ここ1年以上、投稿をしておりませんでしたが、新しい話を書いてみました。
相変わらず文章含めて拙いかと思いますが、皆様の時間潰し程度になれば幸いです。
「ストレスを溜めたら、異世界に転属させられた。」も折を見て、投稿再開できればと
思いますので、併せて宜しくお願い致します。
何だかんだと言いながら、結局は幸せな人生だったと思っている。
平凡な家庭の次男として生まれて、優しい両親と頼りになる弟妹想いの兄さん、そしてかわいい妹に恵まれた。
普通に学校に行き、友達と一緒に勉強して、遊んで、下校して。「この娘がかわいい」「あの先生が嫌い」「この世から受験なんてなくなればいいのに」というような馬鹿な話をしていた学生時代。
大学では彼女ができ…なかったり、やはり…できなかったり。
卒業後はごく普通のサラリーマンとして働き、悩んだり、同僚と飲み明かしたり、結局終電を逃したり。
友人の紹介で出会った女性との初デートで告白。あとで彼女が「あれは告白というよりプロポーズだったよ。」と言っていたけど(笑)。
27歳で結婚して、翌年には女の子が生まれ、さらに30歳で男の子も生まれた。「一姫二太郎」とはよく言ったもんだ。

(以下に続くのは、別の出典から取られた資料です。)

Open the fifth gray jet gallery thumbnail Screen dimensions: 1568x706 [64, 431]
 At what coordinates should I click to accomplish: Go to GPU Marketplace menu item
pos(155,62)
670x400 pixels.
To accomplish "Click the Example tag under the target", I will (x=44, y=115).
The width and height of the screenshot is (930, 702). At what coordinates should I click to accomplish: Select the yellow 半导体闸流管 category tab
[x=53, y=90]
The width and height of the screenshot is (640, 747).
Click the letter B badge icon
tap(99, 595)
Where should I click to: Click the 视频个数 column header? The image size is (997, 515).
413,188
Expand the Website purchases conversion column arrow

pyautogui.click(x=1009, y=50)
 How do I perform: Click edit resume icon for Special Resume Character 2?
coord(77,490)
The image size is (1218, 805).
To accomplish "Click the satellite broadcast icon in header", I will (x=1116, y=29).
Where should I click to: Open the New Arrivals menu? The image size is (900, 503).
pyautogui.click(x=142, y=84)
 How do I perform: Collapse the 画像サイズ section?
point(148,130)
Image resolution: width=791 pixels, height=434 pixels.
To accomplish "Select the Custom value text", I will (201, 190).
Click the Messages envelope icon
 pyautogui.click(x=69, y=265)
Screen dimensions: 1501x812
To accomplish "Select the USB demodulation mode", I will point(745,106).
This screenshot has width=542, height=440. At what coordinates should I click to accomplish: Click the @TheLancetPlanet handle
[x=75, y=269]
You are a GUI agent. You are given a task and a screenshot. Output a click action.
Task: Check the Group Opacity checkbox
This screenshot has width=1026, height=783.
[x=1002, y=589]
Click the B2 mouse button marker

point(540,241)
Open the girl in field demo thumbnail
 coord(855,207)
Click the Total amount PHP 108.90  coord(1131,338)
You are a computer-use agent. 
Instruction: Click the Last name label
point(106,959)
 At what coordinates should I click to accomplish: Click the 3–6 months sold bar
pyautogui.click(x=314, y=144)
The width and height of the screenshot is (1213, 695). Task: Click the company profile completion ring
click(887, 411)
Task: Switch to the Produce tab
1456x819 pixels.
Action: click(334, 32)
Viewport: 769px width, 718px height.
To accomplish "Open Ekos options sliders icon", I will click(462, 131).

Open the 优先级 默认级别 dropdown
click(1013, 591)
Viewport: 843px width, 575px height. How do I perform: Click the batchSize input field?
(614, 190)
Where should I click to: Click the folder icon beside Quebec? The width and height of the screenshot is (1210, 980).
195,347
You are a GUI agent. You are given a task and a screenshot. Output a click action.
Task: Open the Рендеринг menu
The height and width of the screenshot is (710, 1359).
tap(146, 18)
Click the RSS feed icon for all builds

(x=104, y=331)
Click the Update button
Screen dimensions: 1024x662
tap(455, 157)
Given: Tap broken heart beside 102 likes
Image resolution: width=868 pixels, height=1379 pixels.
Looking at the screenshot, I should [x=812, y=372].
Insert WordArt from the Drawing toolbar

長女の反抗期、長男の不登校に…悩むようなイベントもなく、二人とも妻に似て、とても素直に育った。子供たちは、あっという間に成長して、長女は美容師、長男は教師として一人前の社会人として、私たちから巣立った。
長女の結婚式では、主役である新婦より大泣きして、妻と長男からはしばらくイジられた。長女が産んだ初孫にも「おじいちゃんは、お母さんよりも泣き虫なんだよね?」と言われ、みんなに大笑いされた。
それから何年が経っただろうか…。すでに自分の両親は他界し、兄さんと妹もすでに故人。実は、3人兄弟で結婚も子供も、私が一番早かったが、死ぬのは遅くなってしまった。4人の孫も社会人となり、すでに2人の曾孫もいる。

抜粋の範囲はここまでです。